Printf is Turing-complete

The way to achieve Turing completeness for this printf-oriented programming is to implement a functionally complete set of logical operators and to find a method to loop the execution.

The code sample below implements logical OR and NOT operations using the concepts previously illustrated. A true value is represented as the byte sequence 0x01 0x00, while a false value is represented as the byte sequence 0x00 0x00.

void or(int *in1, int *in2, int *out) {
    printf("%s%s%n", in1, in2, out);
    printf("%s%n", out, out);
}
void not(int *in, int *out) {
    printf("%*d%s%n", 255, 0, in, out);
    printf("%s%n", out, out);
}

OR operation

In the first printf, if either of the in operands is true, then at least 1 byte will be printed (for false operands, no byte is printed with the “%s” specifier). Then the “%n” will cause printf to store the number of bytes printed so far to the address given by out. This way, if at least one operand is true, the value stored is non-zero. The second printf simply normalizes the value at out address, making it 1, if it was non-zero and leaving it 0 otherwise.

NOT operation

First, the integer 0 (its value is not important) is printed inside 255 bytes of padding. Then the bytes at in are printed. This may result in printing one (in in true) or zero (in is false) bytes to the output. What follows is the “%n” specifier which saves the number of bytes printed to the out address.

For 255 bytes printed (in is false), the bytes at out are 0xFF 0x00 (little endian ordering). Then the second printf, which saves to out the number of bytes it printed from the out address itself, will save 1 byte (out is true).

For 256 bytes printed (in is true), the bytes at out are 0x00 0x01. Thus, the “%s” in the second printf will not print any bytes, and the value 0 will be saved at out (out is false).

Recorded information:
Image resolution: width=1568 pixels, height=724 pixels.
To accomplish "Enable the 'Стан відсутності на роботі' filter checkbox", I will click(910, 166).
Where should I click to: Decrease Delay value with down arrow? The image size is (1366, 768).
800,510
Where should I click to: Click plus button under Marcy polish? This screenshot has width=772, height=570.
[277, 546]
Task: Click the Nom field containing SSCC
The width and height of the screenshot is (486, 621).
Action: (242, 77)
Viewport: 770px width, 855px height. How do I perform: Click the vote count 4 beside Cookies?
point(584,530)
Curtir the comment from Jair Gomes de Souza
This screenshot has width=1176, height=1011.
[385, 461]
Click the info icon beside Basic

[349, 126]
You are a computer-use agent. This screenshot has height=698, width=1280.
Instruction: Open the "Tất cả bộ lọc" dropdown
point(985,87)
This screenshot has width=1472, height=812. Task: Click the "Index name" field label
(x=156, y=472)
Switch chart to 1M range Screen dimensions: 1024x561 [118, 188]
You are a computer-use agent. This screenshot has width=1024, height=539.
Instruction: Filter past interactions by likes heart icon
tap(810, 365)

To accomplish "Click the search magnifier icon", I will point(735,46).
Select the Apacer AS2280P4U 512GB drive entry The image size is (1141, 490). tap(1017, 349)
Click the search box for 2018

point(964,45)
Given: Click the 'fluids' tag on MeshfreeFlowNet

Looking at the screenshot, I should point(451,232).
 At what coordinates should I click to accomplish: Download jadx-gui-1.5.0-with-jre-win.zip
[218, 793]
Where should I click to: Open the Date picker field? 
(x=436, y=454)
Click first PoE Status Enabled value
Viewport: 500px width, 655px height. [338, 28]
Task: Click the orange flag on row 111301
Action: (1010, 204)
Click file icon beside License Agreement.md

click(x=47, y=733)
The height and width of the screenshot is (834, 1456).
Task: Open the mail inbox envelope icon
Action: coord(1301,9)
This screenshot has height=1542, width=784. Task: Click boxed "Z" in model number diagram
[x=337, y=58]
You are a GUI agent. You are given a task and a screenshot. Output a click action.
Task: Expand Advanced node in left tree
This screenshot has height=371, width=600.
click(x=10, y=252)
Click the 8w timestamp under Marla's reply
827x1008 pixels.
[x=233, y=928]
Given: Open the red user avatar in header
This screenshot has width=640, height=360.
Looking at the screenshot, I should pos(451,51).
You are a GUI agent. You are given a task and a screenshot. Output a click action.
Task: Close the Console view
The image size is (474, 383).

What you need to do:
Reproduce the printf text from "First, the integer" up to and including "(out is true).".

Solution to the exercise:
First, the integer 0 (its value is not important) is printed inside 255 bytes of padding. Then the bytes at in are printed. This may result in printing one (in in true) or zero (in is false) bytes to the output. What follows is the “%n” specifier which saves the number of bytes printed to the out address.

For 255 bytes printed (in is false), the bytes at out are 0xFF 0x00 (little endian ordering). Then the second printf, which saves to out the number of bytes it printed from the out address itself, will save 1 byte (out is true).